There is no doubt that with so much going on in London's museum these examples are comforting our museum FOMO (fear of missing out) and we're approaching galleries and exhibitions with a pre-conceived idea of what they will be like. Nonetheless this is a great tool that museums can use, gently dispersing our FOMO the Science Museum made sure that we didn't miss out when redeveloping the Shipping Galllery.

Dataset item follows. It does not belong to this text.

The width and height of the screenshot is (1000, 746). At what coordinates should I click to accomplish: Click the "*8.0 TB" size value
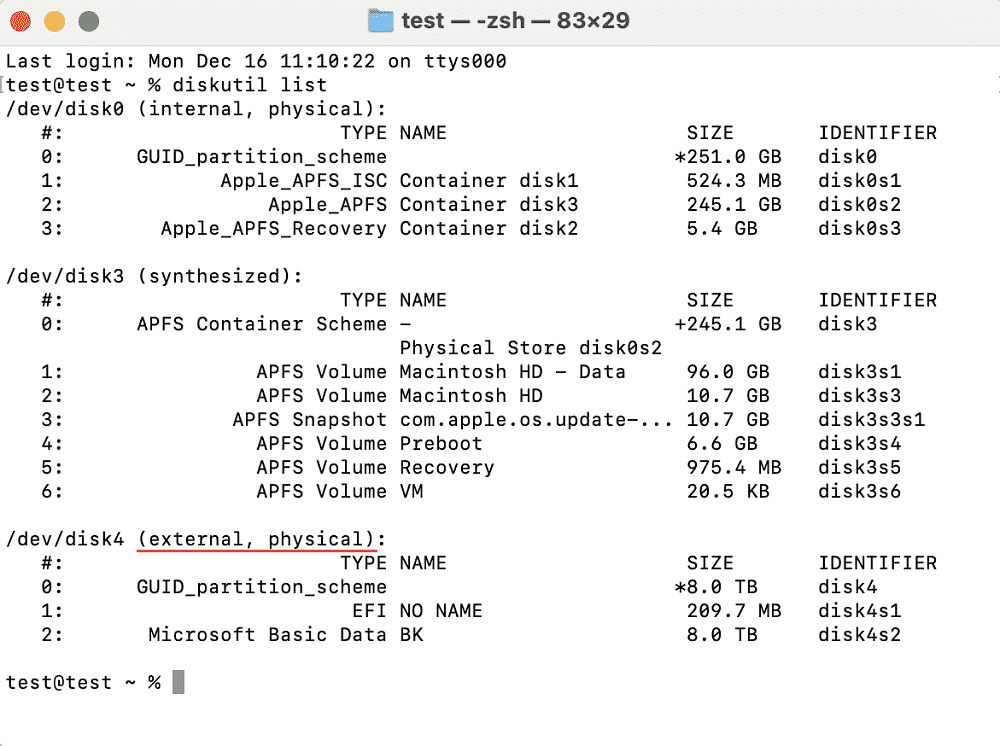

When the permanent gallery closed in 2012 the museum made a lot of fancy cameras take 275 laser scans and two million point measurements to ensure that the space did not become a figment of imagination and provided an ever present virtual tour.




Thanks to the Horniman's YouTube team we've even been able to go behind the scenes and learn how to transport an overstuffed walrus to the seaside.




It’s also great to see museums and galleries using YouTube to express their politics and join in on a YouTube phenomenon. Led by artist Anish Kapoor and featuring the Serpentine, galleries do Gangnam style.





But perhaps the best selection of MuseTube videos comes from outside of the UK - the Mutter Museum in Philadelphia.  The medical museum's YouTube channel features clips like a ‘Mutter Minute’ and ‘Guess what’s on the Curators desk.' And they are definitely encouraging new crowds (We’re always free for a trip to Philly Mutter Museum!) and providing exceptional collections access that can hopefully influence others.





 MuseTube videos are finding exceptional new ways to engage with audiences and although they may or may not be increasing footfall they are helping us to conquer the fear of missing out and I am particularly thankful that I can explore collections in my pants.